Lunch can be hit or miss. Some of my clients have lunch down pat. They make it a habit to throw together a quick salad or pack leftovers from dinner. Even if it's just a peanut butter sandwich on whole grain bread and fruit, for them, a healthy lunch is a done deal. Others struggle. They eat fast food or a pack of sandwich crackers at their desk...or they just skip the meal entirely. The key to eating a healthy lunch is packing a healthy lunch. Seems obvious, but so many people skip this crucial daily task. Without planning and packing a healthy meal, it's easy to lose control over your food decisions.
For me, lunch is always the same - leftovers. Most recipes serve four, so it works perfectly for our two-person household to save the leftovers for the next day. It also helps with portion control. You'll be much less tempted to go back for seconds when you know you're dipping into tomorrows lunch. The one downfall to my method is that it requires cooking almost every night. Usually, I don't mind. In fact, I quite enjoy unwinding in the kitchen with a glass of wine and an episode of 30 Rock. But lately I have been busier than normal. Outside of my regular job, I've been doing a little private practice on the side. We also joined a kickball league with friends that plays every Wednesday night. And of course there's this whole blog thing. As much as I love cooking, I just haven't had the time to do it every night.

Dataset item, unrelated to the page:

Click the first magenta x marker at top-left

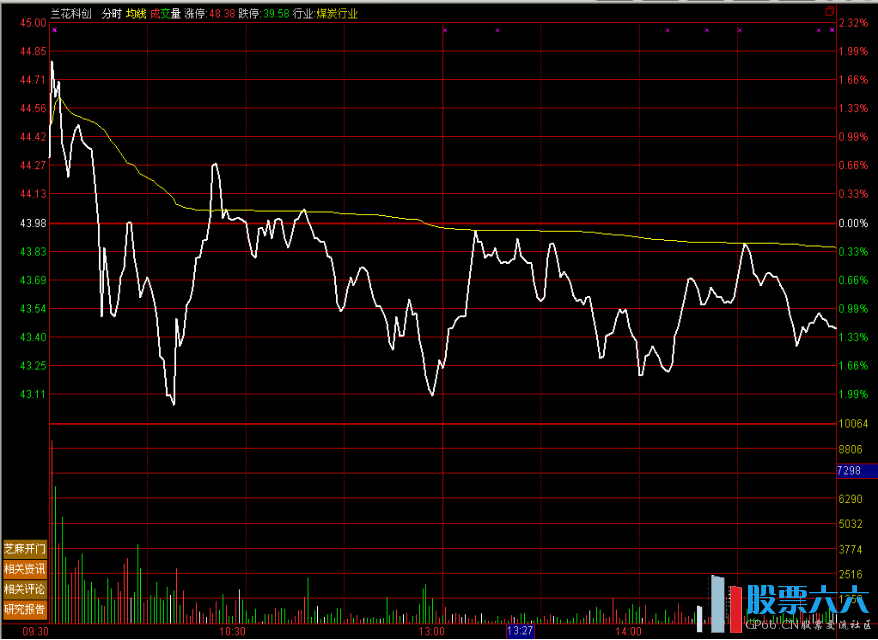tap(54, 30)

To help minimize my cooking time, I've started preparing an easy to pack lunch on Sundays. I've found grain based salads keep well through the week. Soups have been nice, especially being stuck in this never-ending winter. Sandwiches are easy, plus my husband is always craving them for some reason, but I find the typical pb&j or turkey a little too boring for my taste. It's tricker than you might think to pack an interesting, healthy sandwich that won't get soggy. This chicken salad was perfect. The fennel adds interest while the yogurt keeps it light and adds a nice tang. I served it on walnut-rye bread, but you could serve it on a bed of butter lettuce or toss it with whole grain penne for a creamy pasta salad.
Fennel - A popular vegetable in French and Italian cuisine. If you've never tried fennel before, when eaten raw, it's texture is similar to celery, with a fresh licorice flavor. The compound that lends it's flavor is called anethole, an anti-inflammatory and cancer protective phytochemical.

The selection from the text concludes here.